***** DATA SECTION *****

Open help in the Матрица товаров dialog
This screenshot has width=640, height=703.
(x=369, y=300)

*****
***** DATA SECTION *****

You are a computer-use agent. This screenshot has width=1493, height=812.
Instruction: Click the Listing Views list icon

*****

- _PROBLEM TO WORK ON_
Reproduce only the lines above, starting at the line with "You are a computer-use" and ending at the line with "Instruction: Click the", exactly as written.

- _RESULT FOR THIS TASK_
You are a computer-use agent. This screenshot has width=1493, height=812.
Instruction: Click the Listing Views list icon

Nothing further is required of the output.